Brev. Brig. Gen'l
Member of the Year
- Feb 20, 2005
- Ocala, FL (as of December, 2015).
What we find in the 19th century is that most 'abolishionists' are looked upon as radicals, much as most in my day looked at 'hippies' as radicals for the time.Forum,
We know by now that both Confederate and Union soldiers had their own reasons for fighting in the ACW, or War for Southern Independence.
And what were those reasons in your own view, Rebelrose?
Why is the question of whether someone fought for or against slavery such a big issue?
Because it was THE issue, one that had been debated and argued for decades before the Civil War. No other issue caused such anger, such consternation, such debate or rancor, as the issue of slavery in the United States at that time.
Slavery was included in the U.S. Constitution, sanctioned by the Bible, and had been a part of the national economy for decades.
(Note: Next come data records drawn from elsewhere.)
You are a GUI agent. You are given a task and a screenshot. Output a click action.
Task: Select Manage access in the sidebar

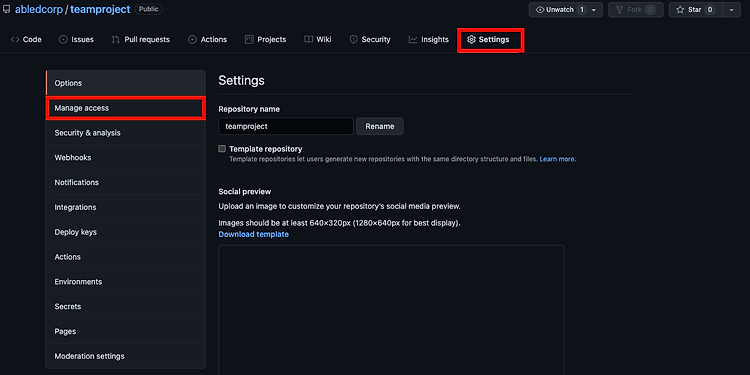click(x=125, y=108)
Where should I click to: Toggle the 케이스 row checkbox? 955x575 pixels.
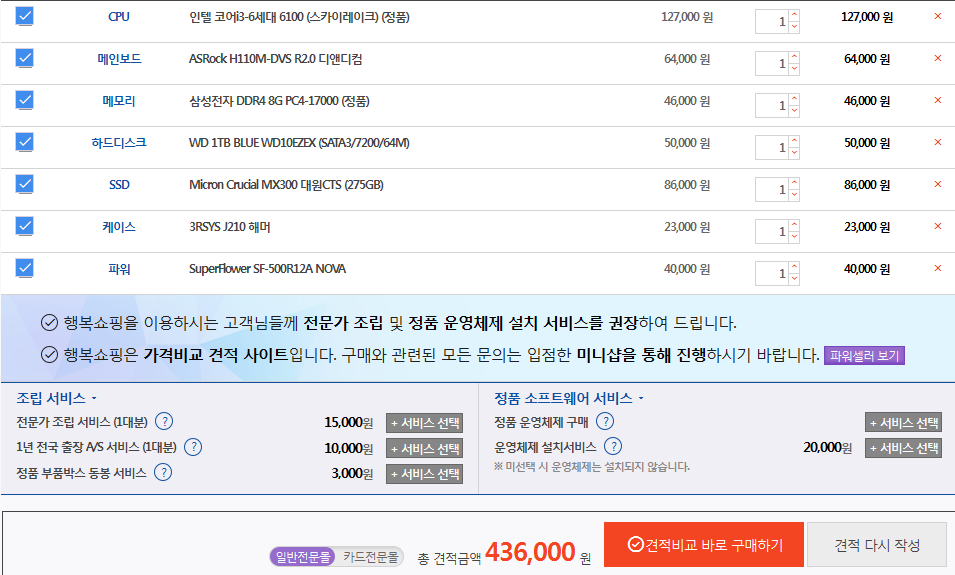coord(25,227)
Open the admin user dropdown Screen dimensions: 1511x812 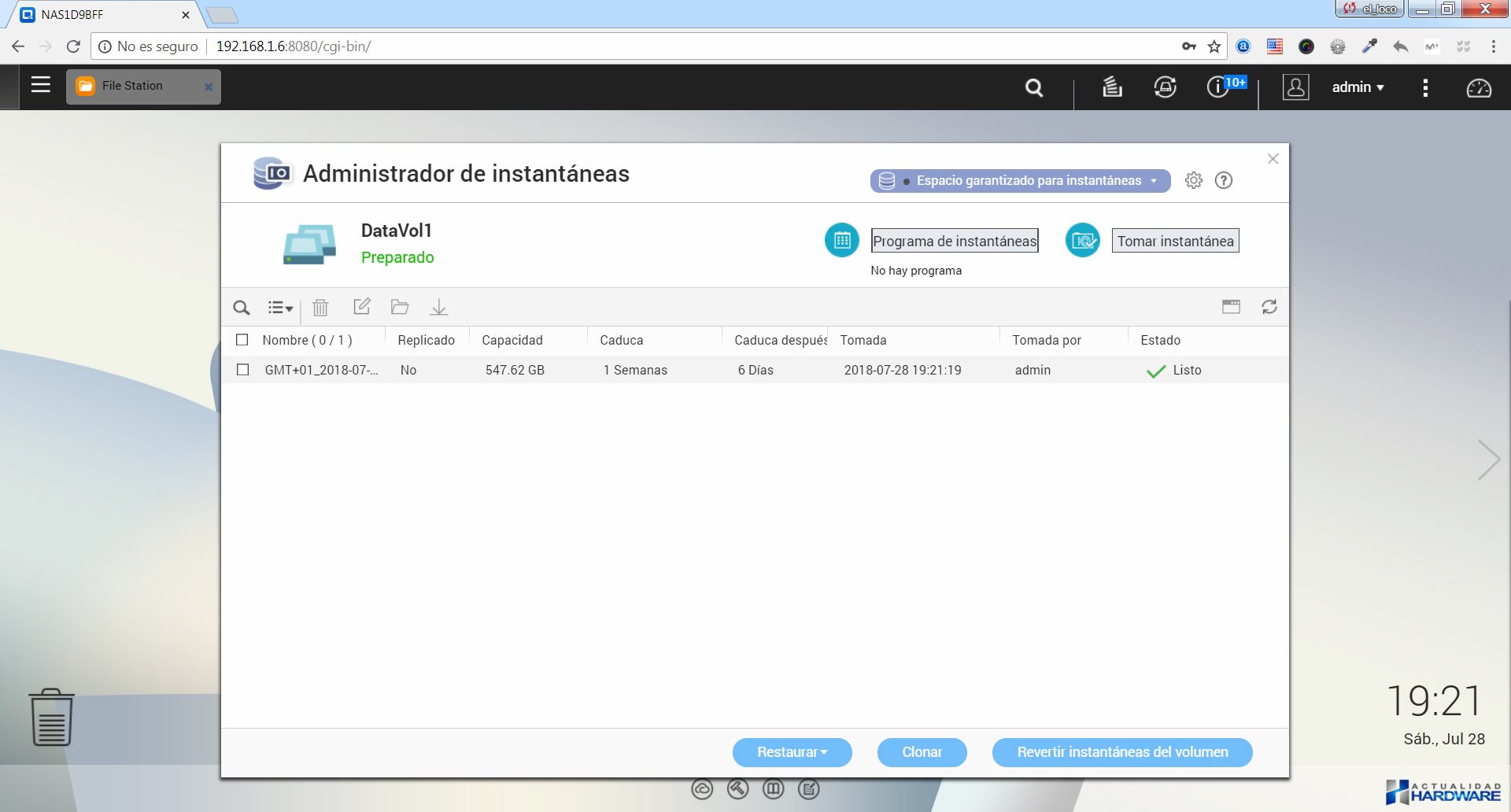1358,87
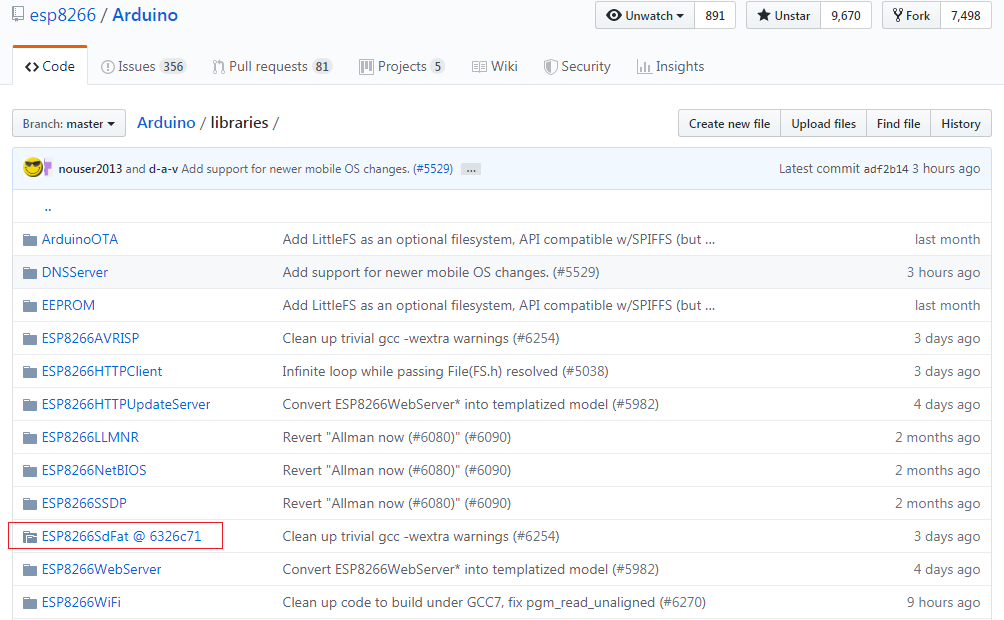The image size is (1004, 620).
Task: Click the Security shield icon
Action: (551, 66)
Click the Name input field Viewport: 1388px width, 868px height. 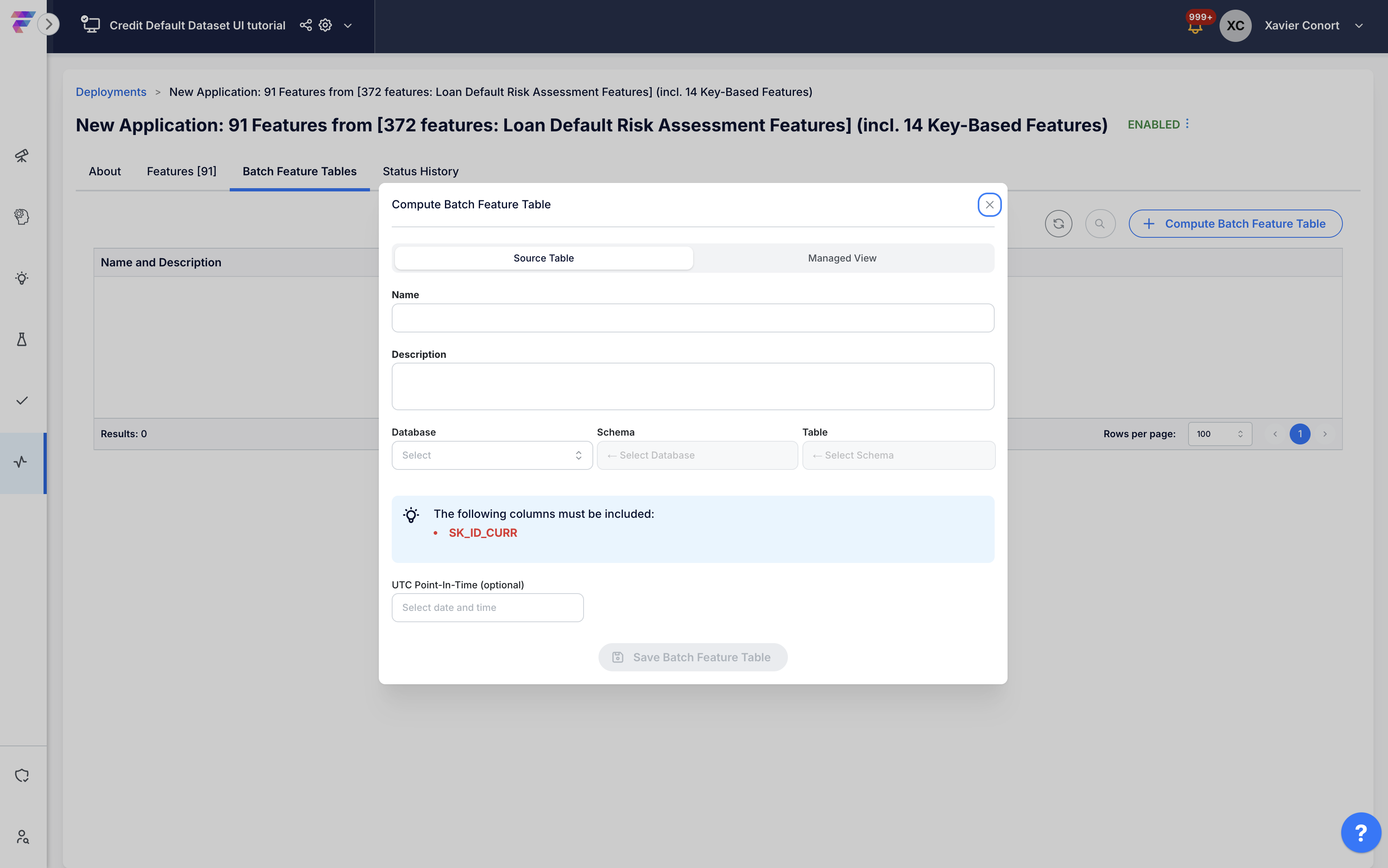point(692,318)
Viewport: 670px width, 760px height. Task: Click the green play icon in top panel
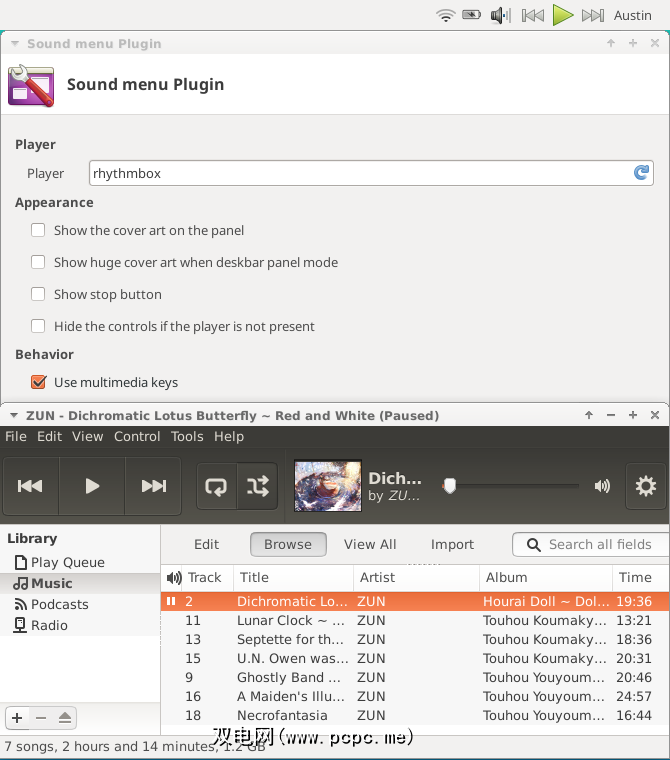[x=563, y=15]
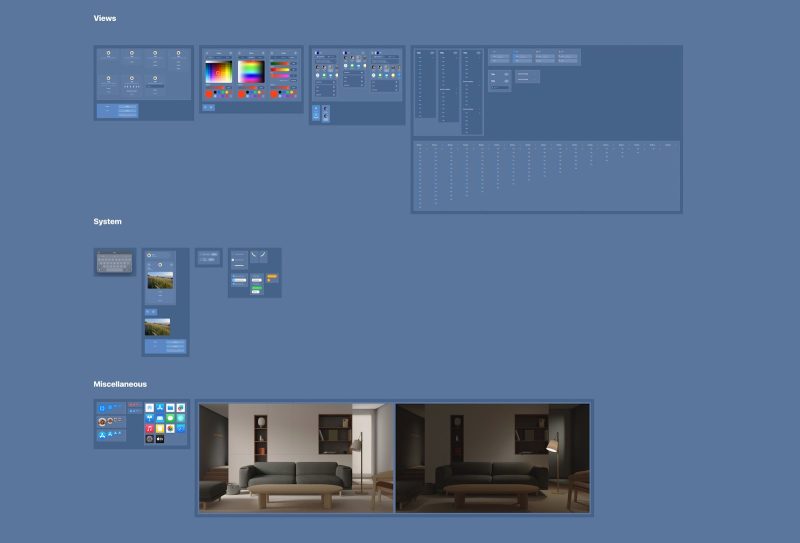Click the upper grassy landscape photo
Image resolution: width=800 pixels, height=543 pixels.
[x=160, y=279]
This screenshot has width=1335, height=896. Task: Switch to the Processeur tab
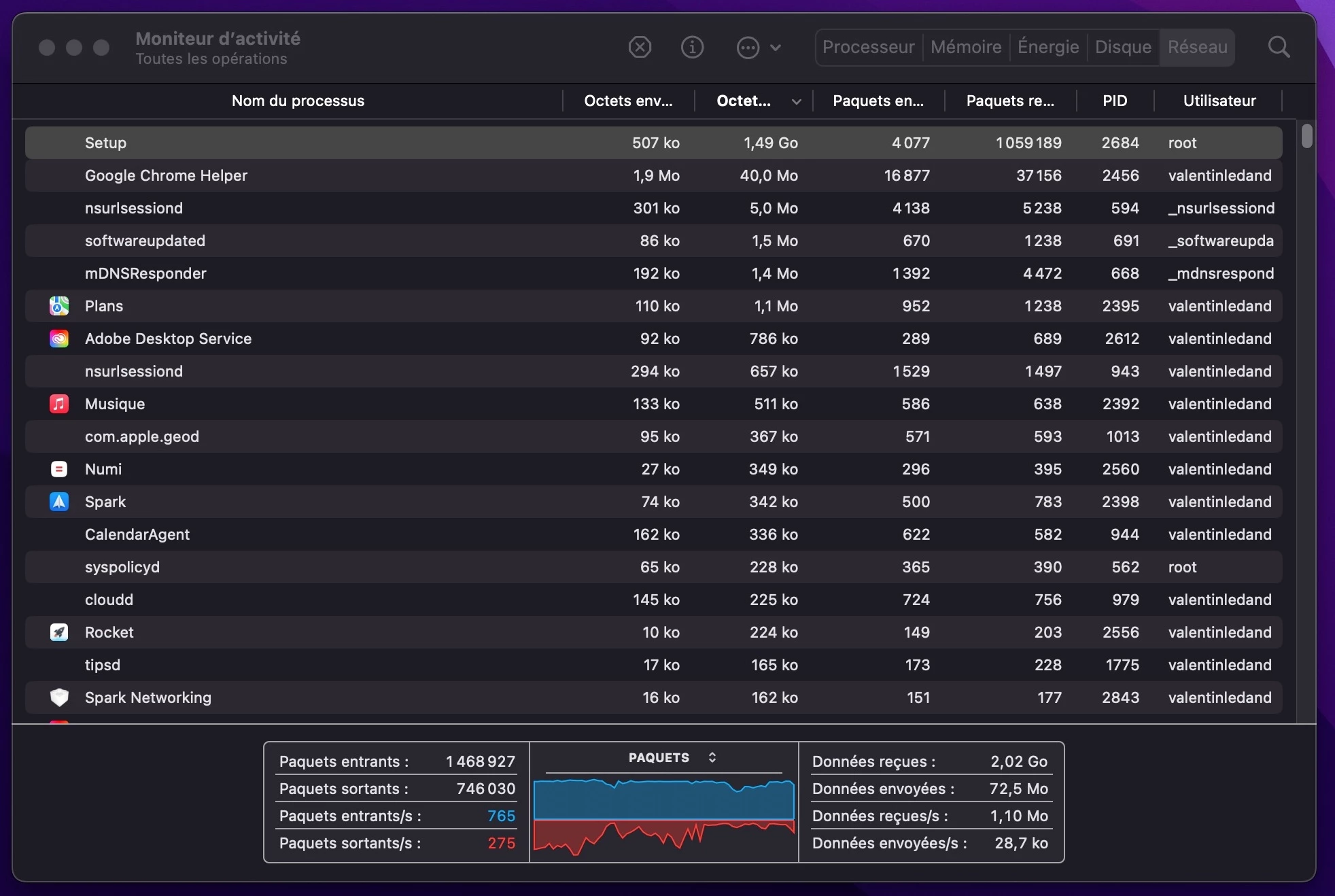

Rebelrose, slavery was included in the Constitution at the insistance of the South, who would not join the Union or ratify the Constitution unless the institution was secure.
As for using the Bible to sanction slavery, I seem to recall there were many Northern sermons (and a few Southern ones, before those parsons were forced from the pulpit and the South altogether) preached from the Bible AGAINST slavery. But the simple fact of the matter is, one can use the Bible to support almost ANYTHING. It's that context thing.
You may want to browse the following website to see what I mean:
Samuel J. May Anti-Slavery Collection.
Slavery was almost not a part of the national economy and had been slowly losing favor and a 'necessary evil,' until the invention of the cotton-gin. Once slavery is profitable, NOW it is a money-maker and a 'positive good.'
The North was involved in the slave trade much longer than the South, because of the outcome of the war.
Miss Rose, no slave ship from the North ever had to sail into Charleston Harbor, and force white Southern men to buy their cargo at gun point. Without the Southern demand for slaves, there would have been no Northern slave ships. One must have a market in order to sell a particular item. This does not excuse Northern slave traders. In my view, they are just as guilty as Southern slave holders and buyers. But if there were no drug addicts in the US, would the South American drug cartels be shipping drugs to the US? Saying one end of the slave trade (Northern carriers) is bad does not excuse the other end of the slave trade (Southern slaveholders), which was just as bad.
And remember, there were calls to reopen the slave trade and to expand into Mexico, Cuba, and South America to EXPAND slavery.
As for your observation that the South had been out of the slave trade longer than Northern carriers, this was simple economics. More slaves imported would mean the price for slaves would drop in the South, which no Southern slaveowner, who wanted to maintain the high price of his chattel, wanted to happen.
We cannot judge those living in the timeperiod of antebellum America by our contemporary values re: slavery. Yes, as Americans in the 21st century, we have accepted that slavery is immoral, but Americans in the 19th century were not so sure.
Sorry, but I don't go along with this premise at all.
Murder is murder, no matter what century it occurs, the same as other henious crimes, such as rape, robbery, genocide, etc.
Evil is evil, no matter what the century, and slavery is one of the oldest and most intractable of evils. The world was already coming to the conclusion that slavery was immoral, even by 19th century standards. It was being outlawed and the slave trade slowly shut down. The weight of history clearly shows that.
Those who had begun to consider slavery immoral in the 19th century, were in a minority, and considered "fanatics" by many of their neighbors. (Some of my Quaker ancestors who were abolitionists, had to move around alot because of their unpopularity in the various towns they tried to make their "home"). Many of these towns also refused to permit any Negroes, whether legally "free" or runaway slaves, to settle there...they were "encouraged" to move further North to Canada. Just a few comments.
But most Americans of the time were beginning to want the issue of slavery (not racism, a completely separate issue) resolved and placed on the path of 'natural extinction.'
And like it or not, a reading of the issue of slavery through US history of the time shows that slavery was THE issue of the day, much as the war on terror or the financial bailout/TARP is of our day.
The South left the Union over the issue of slavery, which it felt was not going to be secure under Lincoln and a Republican administration, nor under the Constitution of the United States. This is clear because this is what the South said, loud and clear, without any hesitation or attempt at moderation of this one, basic issue. The war was begun over the issue of slavery.
And from my research, the soldiers on both sides said that also.